Abstract
Benzyl alcohol saligenin and other aromatic alcohols have been shown to possess local anesthetic and antispasmodic action (Macht; Hirschfelder; Hjort). Hirschfelder and Quigley have also demonstrated that the local anesthetic action of benzyl alcohol and its derivatives is diminished when one of the inactive hydrogens (i.e., in the CH2 of the CH2OH carbinol group) is substituted by another radical; or, in other words, that the secondary aromatic alcohols are not as good local anesthetics as the primary, and that substitutions for both the CH2 hydrogens (tertiary alcohols) causes complete loss of local anesthetic action.
Although Hirschfelder, Lundholm and Norrgard had demonstrated that methyl and ethyl substitutions on the phenolic hydroxyl of saligenin rendered the substances more irritating than saligenin, a more extensive study of this type of substitution products was desirable, particularly on account of the fact that they furnished some alcohols homologous with acetyl-salicylic acid.
The substances studied may be devided into three groups:
I. Ethers of saligenin with substitution on the phenolic hydroxyl : i.e., the ethyl, n-butyl, iso-amyl and benzyl ethers.
II. Esters of saligenin with substitution on the phenolic hydroxyl (acetyl and monobenzoyl saligenin).
III. An ester with substitution on both hydroxyls (dibenzoyl saligenin).
All of these esters and ethers except the dibenzoyl compound are oily liquids, and the latter is a solid; and all are practically insoluble in water but soluble in the usual organic solvents and in olive oil. Their pharmacological properties were therefore studied by dissolving the substances in olive oil and emulsifying this with acacia by the Continental method.
Toxicity tests, made by determining the dose which was lethal for frogs in twenty-four hours, gave the following results: For the ethers, ethyl saligenin 0.5 mg. per gram frog, n-butyl 0.25 mg., iso-amyl 0.12, benzyl 0.36 to 4 mg.; for the esters, acetyl saligenin 0.9 mg., benzoyl 1 .o mg., dibenzoyl 2.0 to 3.0 mg. All of these compounds are therefore more toxic than saligenin itself.

▸ **YOUR INSTRUCTIONS**: Copy the saligenin abstract word for word, everything from "Although Hirschfelder, Lundholm" down to "with acetyl-salicylic acid.". None of the material is needed.

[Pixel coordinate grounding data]

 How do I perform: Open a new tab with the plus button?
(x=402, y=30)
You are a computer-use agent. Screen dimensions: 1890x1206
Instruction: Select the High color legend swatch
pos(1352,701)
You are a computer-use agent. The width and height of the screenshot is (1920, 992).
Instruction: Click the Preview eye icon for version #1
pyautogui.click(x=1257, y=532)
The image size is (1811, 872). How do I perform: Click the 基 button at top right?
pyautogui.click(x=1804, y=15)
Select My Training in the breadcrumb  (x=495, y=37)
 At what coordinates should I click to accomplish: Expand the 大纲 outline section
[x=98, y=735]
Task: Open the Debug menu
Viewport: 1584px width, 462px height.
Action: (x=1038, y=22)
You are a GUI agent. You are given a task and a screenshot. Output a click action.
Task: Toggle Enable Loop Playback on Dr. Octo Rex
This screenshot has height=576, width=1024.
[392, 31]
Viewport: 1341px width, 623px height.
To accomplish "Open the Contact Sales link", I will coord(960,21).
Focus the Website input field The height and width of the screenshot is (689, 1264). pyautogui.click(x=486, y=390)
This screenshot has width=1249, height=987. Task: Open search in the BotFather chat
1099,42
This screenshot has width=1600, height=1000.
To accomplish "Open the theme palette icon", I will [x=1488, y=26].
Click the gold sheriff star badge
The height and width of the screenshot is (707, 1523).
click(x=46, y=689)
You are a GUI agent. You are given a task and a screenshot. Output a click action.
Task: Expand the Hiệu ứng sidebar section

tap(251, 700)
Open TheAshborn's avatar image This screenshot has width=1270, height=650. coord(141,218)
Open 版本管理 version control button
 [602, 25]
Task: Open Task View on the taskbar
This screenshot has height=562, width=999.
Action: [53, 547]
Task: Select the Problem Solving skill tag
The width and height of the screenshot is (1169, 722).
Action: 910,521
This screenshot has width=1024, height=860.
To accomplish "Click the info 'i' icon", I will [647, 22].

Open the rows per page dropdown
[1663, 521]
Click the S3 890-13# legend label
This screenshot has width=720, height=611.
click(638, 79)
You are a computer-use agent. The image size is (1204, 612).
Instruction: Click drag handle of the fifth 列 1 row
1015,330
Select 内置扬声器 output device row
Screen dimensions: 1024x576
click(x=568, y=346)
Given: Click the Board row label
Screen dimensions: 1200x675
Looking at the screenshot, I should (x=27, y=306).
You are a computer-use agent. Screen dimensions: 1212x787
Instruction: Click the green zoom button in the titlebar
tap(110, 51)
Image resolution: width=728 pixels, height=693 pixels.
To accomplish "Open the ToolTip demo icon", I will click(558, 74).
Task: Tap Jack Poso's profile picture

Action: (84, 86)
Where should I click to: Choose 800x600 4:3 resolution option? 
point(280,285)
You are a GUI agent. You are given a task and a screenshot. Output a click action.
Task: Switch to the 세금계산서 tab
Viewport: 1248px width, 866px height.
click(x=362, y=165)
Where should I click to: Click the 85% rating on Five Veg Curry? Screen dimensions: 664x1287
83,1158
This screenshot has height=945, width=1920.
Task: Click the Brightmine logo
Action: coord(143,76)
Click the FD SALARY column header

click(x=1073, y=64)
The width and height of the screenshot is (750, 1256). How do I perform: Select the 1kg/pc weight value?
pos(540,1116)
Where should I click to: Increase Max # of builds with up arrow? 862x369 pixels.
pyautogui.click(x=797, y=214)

▸ **WORKED SOLUTION**:
Although Hirschfelder, Lundholm and Norrgard had demonstrated that methyl and ethyl substitutions on the phenolic hydroxyl of saligenin rendered the substances more irritating than saligenin, a more extensive study of this type of substitution products was desirable, particularly on account of the fact that they furnished some alcohols homologous with acetyl-salicylic acid.